The Filed Rate Doctrine and “Secondarily Billed” RatesOn October 10, 2013 by Schnader in Finance
By Stephen A. Fogdall and Christopher A. Reese
The filed rate doctrine holds that the reasonableness of insurance rates filed with and approved by a state insurance regulator cannot be challenged in court. That doctrine ought to apply even when the cost of the insurance is passed on, or “secondarily billed,” by the insured to its own customers. After all, if the rate itself is reasonable (as the filed rate doctrine holds), then it should not cease to be reasonable simply because it is passed on to someone else.
However, a judge in the United States District Court for the Southern District of New York recently held that the filed rate doctrine does not apply to secondarily billed rates.
The case, Rothstein v. GMAC Mortgage, LLC, is one of many involving force-placed hazard insurance. Under the terms of most home mortgage loans, a borrower is required to maintain hazard insurance on the mortgaged property. If the borrower allows the policy to lapse, the lender typically has the right to purchase such insurance at the borrowers’ expense.

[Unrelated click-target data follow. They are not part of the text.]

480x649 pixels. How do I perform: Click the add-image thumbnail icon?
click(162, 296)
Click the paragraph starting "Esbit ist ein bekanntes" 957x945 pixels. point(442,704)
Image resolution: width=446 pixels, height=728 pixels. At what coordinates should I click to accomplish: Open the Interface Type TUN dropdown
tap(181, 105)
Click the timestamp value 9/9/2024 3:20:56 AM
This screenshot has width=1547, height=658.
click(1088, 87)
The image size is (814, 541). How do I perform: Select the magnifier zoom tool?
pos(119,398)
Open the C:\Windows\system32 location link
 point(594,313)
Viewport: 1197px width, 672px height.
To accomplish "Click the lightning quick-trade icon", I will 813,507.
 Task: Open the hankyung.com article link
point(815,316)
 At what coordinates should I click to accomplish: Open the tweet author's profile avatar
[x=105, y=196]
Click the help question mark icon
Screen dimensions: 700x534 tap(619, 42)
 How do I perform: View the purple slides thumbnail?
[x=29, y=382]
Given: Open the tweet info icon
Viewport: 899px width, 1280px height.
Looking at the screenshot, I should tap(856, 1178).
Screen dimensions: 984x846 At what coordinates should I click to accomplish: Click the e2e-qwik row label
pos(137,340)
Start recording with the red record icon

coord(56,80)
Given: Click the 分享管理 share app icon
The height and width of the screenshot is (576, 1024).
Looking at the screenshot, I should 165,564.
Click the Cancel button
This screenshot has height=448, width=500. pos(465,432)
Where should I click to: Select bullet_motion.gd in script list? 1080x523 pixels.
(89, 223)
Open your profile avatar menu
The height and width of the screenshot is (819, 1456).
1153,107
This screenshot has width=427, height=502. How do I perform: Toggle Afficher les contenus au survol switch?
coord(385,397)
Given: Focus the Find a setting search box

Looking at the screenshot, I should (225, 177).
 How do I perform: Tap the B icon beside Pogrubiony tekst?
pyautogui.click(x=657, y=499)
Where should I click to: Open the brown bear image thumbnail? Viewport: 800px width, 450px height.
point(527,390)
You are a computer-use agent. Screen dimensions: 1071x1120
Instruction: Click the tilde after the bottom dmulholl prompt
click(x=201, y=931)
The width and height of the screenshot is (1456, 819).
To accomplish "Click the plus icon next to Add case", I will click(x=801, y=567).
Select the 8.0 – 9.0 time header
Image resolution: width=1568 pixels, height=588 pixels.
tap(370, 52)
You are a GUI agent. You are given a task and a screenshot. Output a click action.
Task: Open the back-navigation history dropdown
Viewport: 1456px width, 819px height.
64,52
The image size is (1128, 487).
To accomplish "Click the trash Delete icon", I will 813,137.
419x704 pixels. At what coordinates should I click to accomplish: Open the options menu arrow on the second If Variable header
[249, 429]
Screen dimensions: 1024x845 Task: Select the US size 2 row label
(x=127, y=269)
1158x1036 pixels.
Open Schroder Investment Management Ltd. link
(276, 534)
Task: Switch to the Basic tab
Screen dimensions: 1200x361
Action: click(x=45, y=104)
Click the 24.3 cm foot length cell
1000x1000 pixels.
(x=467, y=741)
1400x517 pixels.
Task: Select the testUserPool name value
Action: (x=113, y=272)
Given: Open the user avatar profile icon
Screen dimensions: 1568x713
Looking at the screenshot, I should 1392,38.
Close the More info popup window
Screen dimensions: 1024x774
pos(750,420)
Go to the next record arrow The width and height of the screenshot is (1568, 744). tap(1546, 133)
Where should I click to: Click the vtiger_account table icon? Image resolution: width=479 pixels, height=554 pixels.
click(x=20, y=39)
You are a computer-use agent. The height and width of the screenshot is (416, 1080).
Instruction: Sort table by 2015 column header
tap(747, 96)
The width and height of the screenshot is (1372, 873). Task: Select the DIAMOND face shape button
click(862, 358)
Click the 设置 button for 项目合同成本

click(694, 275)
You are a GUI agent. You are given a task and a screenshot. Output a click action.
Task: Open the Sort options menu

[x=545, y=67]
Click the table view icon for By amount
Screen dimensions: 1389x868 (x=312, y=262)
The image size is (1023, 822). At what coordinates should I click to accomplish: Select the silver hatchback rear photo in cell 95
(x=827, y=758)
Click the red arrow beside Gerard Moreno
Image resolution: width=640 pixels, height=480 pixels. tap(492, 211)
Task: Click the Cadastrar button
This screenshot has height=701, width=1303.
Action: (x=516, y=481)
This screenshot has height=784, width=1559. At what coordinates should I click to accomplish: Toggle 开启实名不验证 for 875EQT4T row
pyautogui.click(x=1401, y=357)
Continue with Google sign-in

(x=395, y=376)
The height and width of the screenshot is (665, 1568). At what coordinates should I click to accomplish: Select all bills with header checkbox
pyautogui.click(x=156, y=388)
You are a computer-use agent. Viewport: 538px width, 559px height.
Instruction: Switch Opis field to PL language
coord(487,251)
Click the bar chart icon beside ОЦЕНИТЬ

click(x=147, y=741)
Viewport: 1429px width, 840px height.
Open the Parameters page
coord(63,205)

A spate of cases has been filed in the last few years alleging various improprieties in connection with force-placed insurance, including that the lender wrongly purchased backdated coverage, or that it purchased more coverage than it needed to, or that the insurer paid kickbacks to the lender as an inducement to purchase the insurance. The plaintiffs in the Rothstein case made allegations like this, asserting claims under RICO and the Real Estate Settlement Procedures Act.
The defendants in Rothstein moved to dismiss the plaintiffs’ claims in part on the grounds that they were challenging the reasonableness of the rates the insurer charged for the force-placed insurance. Because these rates were approved by state regulators, the defendants argued that the filed rate doctrine barred the plaintiffs’ claims.
The court rejected this argument. Although the insurer’s rates were filed with and approved by insurance regulators, the insurer did not charge those rates directly to the plaintiffs. Instead, the insurer charged the lender, who passed the cost on to the plaintiffs. The court held that this “secondary billing” of the rates defeated the filed rate doctrine.
The motivation for such a “secondary billing” exception to the filed rate doctrine is less than clear. The filed rate doctrine is based on the principle that courts should not second guess the reasonableness of rates approved by an expert administrative agency. That rationale is not diminished simply because the insured has passed on the cost to its customers. Moreover, if the insured does not pass the cost of the insurance directly on to its customers, it presumably will have to charge more for some other service or product to make up the difference. That outcome does not appear to be any better for the customers, yet that is precisely the result the court’s ruling in Rothstein incentivizes.